Experimental Protocols

Meeks Laboratory

Genomic DNA Isolation Procedure for Nostoc punctiforme                                                5/2000


This procedure should yield high molecular weight (greater than 50 kb) genomic DNA that is clean enough 
for standard molecular manipulations such as enzyme digestions.

Reagents required:
5M NaCl
TE (10 mM Tris + 1mM EDTA, pH=8)
Lysozyme (20 mg/ml in TE, make up fresh)
0.5M EDTA, pH=8
20% SDS
Proteinase K (2 mg/ml in TE, make up fresh) 
CTAB solution (10% CTAB + 0.7 M NaCl)
Phenol:chloroform (1:1, v/v)
Chloroform
3M sodium acetate (pH=5.2)
95% ethanol
70% ethanol

Procedure:

1.  Pellet the culture by centrifuging at 1,000 x g (maximum rpm in clinacial centrifuge) for 5 min in a 15
or 50 ml plastic centrifuge tube.  As much as 600 ug of Chl a (~ 6 x 108 cells) may be processed at one time.

2.  Wash the pellet twice with 5M NaCl for removal of polysaccharides.

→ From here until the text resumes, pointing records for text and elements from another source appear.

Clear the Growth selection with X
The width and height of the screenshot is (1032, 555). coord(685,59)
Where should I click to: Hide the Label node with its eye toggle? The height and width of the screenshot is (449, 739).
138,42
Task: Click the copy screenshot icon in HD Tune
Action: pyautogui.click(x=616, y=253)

3.  Resuspend by vortexing the pellet in 1.0 ml total volume with TE.

4.  Add 1.0 ml of lysozyme solution.  Invert gently, then incubate at 37C for one hour.  Invert periodically during 
incubation.

5.  Add 0.5 ml of 0.5 M EDTA.

6.  Add 1.0 ml of proteinase K solution and 100 ul of 20 % SDS.  Invert gently to mix.  Incubate at 37C for 
an hour, inverting gently several times during incubation.

7.  Add 1/6 x vol (600 ul) of 5M NaCl, mix.

8.  Add 1/8 x vol (450 ul) of CTAB solution, mix.  Heat to 65C for 10 min.

9.  Pellet the cell debris by centrifugation at 13, 000 x g for 5 min at room temperature.  Decant the supernatant 
gently into a new tube.  Be careful to avoid the disk of cell debris that sometimes forms on top of the liquid.  
Be sure the centrifuge is at room temperature and not cooled, as DNA will pellet at cooler temperatures as well.

10.  Extract once with chloroform.  Transfer aqueous phase to a new tube.

11.  Precipitate the DNA with 2 x vol of 95% ethanol.  Stringy DNA molecules should be macroscopically visible 
at this point.  Pellet at 13,000 x g for 5 min.  

12.  Dissolve DNA pellet with 500 ml of TE and transfer to a microfuge tube.  Extract with an equal volume 
of phenol:chloroform.  Repeat extractions until the interface is clear.  For highest yields of DNA back
extract all organic phases.

13.  Precipitate DNA by adding 1/10 x vol of 3 M sodium acetate and 2 x vol of 95% ethanol.  Wash the pellet
with 70% ethanol.

14.  Dissolve final DNA pellet in desired volume of TE and digest with RNase if desired.